PRIVACY AND DATA POLICY
Stonehaven Campaigns Ltd is a strategic communications consultancy who are committed to protecting the privacy of those whose personal information we process, including, but not limited to, our employees, clients, journalists, MPs, advisors and visitors. The following policy outlines how we collect and use information, and the rights you have in relation to your information.
Stonehaven may update this policy from time to time to reflect current privacy practices. As and when it is updated, we will signpost this with the dates of changes made.
By providing personal information to us (including through the use of our website), you acknowledge you have read this Policy, and, to the extent your consent is necessary and valid under applicable law, you consent to the collection, use and disclosure of such personal information by Stonehaven and any third-party recipients in accordance with this Policy.
Personal information is information about an identifiable individual, as defined by applicable law. By 'personal information' we mean names, addresses, email addresses, and any other personal information you voluntarily provide, for example by completing a questionnaire, or by joining any of our networks.

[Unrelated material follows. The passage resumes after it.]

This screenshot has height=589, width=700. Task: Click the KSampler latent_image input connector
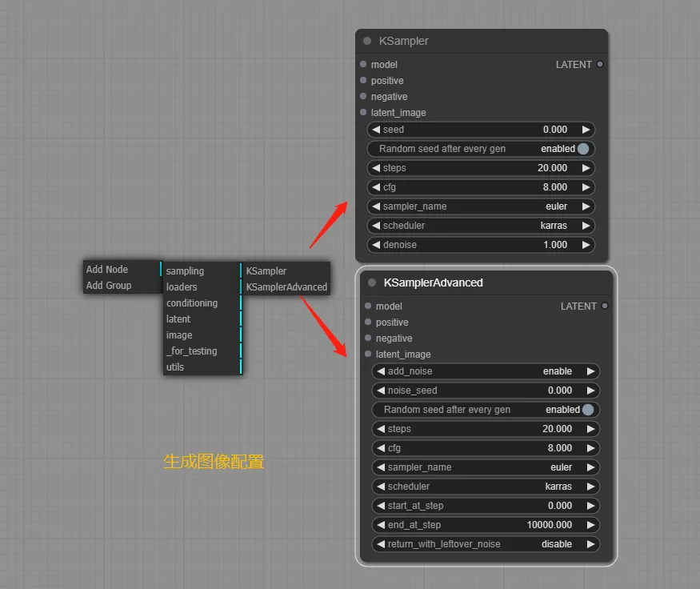pyautogui.click(x=363, y=112)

We may also collect some personal information automatically when you browse our website, such as your IP address and details of the pages that you have visited.
SENSITIVE PERSONAL INFORMATION
Sensitive personal information includes race or ethnic origin; political opinions; religious or philosophical beliefs; trade union membership; physical or mental health; genetic data; biometric data; sexual life or sexual orientation; and criminal records. We ask that you do not provide sensitive personal information of this nature when using our website.

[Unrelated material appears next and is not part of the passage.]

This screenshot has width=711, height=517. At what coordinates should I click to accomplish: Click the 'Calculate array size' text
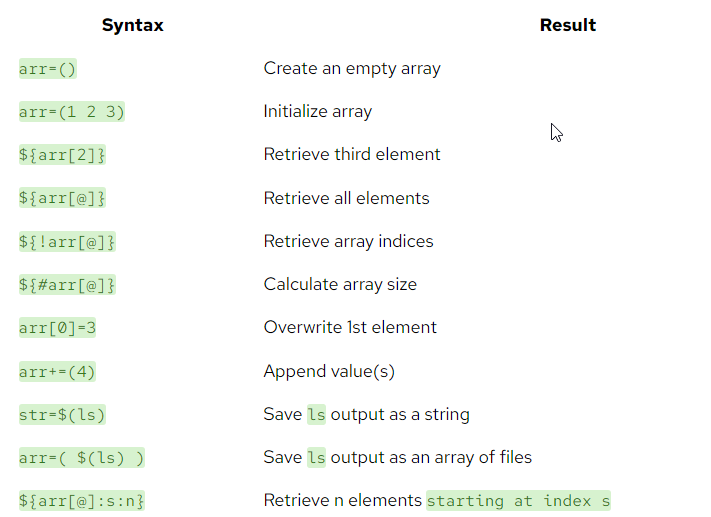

If you choose to provide sensitive personal information to us for any reason, the act of doing so constitutes your explicit consent, where such consent is necessary and valid under your local law, for us to collect and use that information in the ways described in this Policy or as described at the point where you choose to disclose this information.
In this Policy, we collectively refer to handling, collecting, protecting or storing your personal information as “processing” such personal information.
PERSONAL INFORMATION PROCESSED BY US
We may collect personal information from you in the course of our business, including through your use of our website, when you contact or request information from us, when you engage our services or as a result of your relationship with one or more of our staff and clients.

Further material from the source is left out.